***** Records supplied *****

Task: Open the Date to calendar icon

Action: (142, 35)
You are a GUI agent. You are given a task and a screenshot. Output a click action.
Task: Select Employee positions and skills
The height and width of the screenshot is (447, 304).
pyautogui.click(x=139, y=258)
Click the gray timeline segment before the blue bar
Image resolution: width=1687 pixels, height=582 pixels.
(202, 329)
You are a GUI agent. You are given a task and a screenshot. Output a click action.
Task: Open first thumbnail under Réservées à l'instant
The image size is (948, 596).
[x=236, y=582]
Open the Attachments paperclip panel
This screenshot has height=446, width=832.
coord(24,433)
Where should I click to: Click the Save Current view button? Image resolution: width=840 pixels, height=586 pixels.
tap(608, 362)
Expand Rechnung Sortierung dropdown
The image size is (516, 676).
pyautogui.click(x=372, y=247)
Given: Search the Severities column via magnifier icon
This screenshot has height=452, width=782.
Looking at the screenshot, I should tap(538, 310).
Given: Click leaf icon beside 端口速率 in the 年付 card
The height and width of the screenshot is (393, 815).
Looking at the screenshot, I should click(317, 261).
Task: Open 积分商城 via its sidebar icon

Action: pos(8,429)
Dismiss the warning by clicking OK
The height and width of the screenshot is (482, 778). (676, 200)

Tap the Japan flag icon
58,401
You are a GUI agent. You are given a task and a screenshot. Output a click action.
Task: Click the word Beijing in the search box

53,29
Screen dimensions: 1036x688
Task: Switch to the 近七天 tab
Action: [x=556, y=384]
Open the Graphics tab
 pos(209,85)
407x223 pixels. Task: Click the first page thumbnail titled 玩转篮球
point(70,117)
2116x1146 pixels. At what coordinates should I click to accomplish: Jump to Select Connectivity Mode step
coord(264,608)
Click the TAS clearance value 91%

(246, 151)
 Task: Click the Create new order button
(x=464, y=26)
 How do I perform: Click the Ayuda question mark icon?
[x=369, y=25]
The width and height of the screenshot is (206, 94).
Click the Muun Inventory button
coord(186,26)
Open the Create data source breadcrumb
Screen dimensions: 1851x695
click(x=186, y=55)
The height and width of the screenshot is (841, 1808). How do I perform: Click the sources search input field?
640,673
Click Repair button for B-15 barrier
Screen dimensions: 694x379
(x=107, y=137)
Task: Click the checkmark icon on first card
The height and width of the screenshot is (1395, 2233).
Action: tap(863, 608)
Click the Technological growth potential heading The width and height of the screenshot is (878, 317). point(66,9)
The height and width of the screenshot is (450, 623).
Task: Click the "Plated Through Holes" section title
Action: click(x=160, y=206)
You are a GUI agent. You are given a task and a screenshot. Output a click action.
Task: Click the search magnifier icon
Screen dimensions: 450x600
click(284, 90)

*****

**Task item:**
All of the lines above that carry the string "magnifier" need to be found and copied.

**Task response:**
Given: Search the Severities column via magnifier icon
Task: Click the search magnifier icon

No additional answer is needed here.